As well as running around a third of the country’s second level schools, VECs oversee most of the further education system, as well as managing adult education structures, Youthreach programmes for teenagers who leave mainstream education and a range of community education and other lifelong learning services.
The possibility of reducing the number of VECs, whose boards comprise local council nominees and other representations, has already been suggested by An Bord Snip Nua and is likely to be the subject of formal government plans to be announced early next year.
Mr Hayes said having 33 separate administrative structures to run one sector of education is a luxury we cannot afford in the current climate: one VEC per county, city VECs in some counties and three in Dublin.

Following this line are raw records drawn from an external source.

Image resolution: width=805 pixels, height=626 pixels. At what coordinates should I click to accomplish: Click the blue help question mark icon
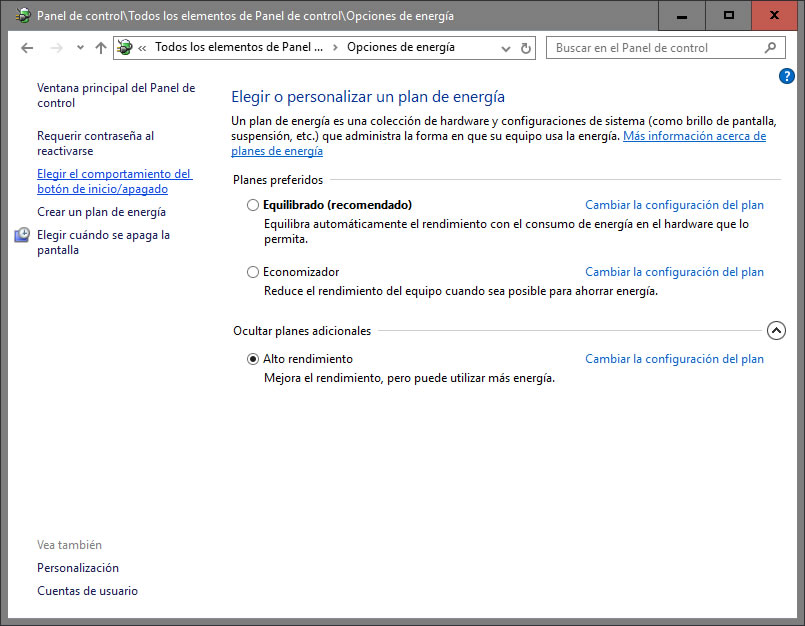(x=786, y=76)
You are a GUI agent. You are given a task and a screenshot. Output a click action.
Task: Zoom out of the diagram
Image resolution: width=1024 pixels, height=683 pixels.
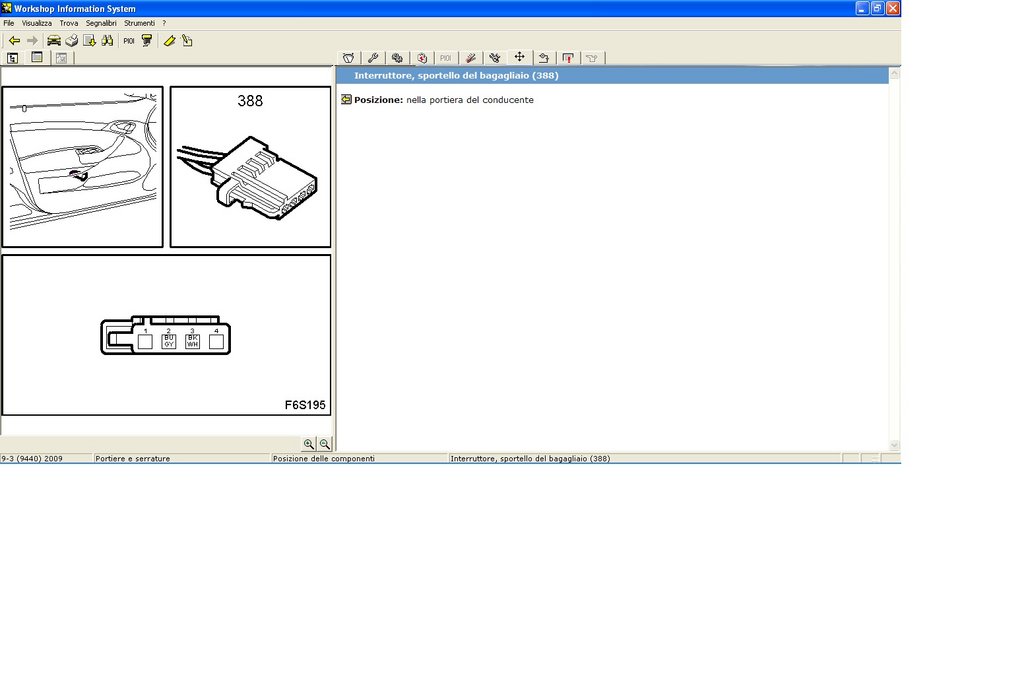pyautogui.click(x=325, y=444)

“This is excessive in terms of the level of administration and replication involved,” he said, in advance of the publication of the policy document today.
“Is it really necessary to have a separate chief executive and administration for a VEC that has three secondary schools and just 100 teachers, when other VECs have 20 schools and 900 teachers?” he asked.
Under his proposals, city and county VECs would be merged in Cork, Galway, Limerick and Galway, with two maintained in Dublin, while smaller VECs would be amalgamated in: Louth and Monaghan; Carlow and Kilkenny; Laois and Offaly; Longford, Westmeath and Roscommon; and Sligo, Leitrim and Cavan.
The Irish Vocational Education Association (IVEA), the VEC’s umbrella body, said it appreciated the need for restructuring, but questioned the savings suggested by Mr Hayes’s policy.
IVEA general secretary Michael Moriarty said, “There is a lack of appreciation in the proposals for the social value of having local VEC offices which are accessible to the people we serve, particularly the marginalised who need our support most.”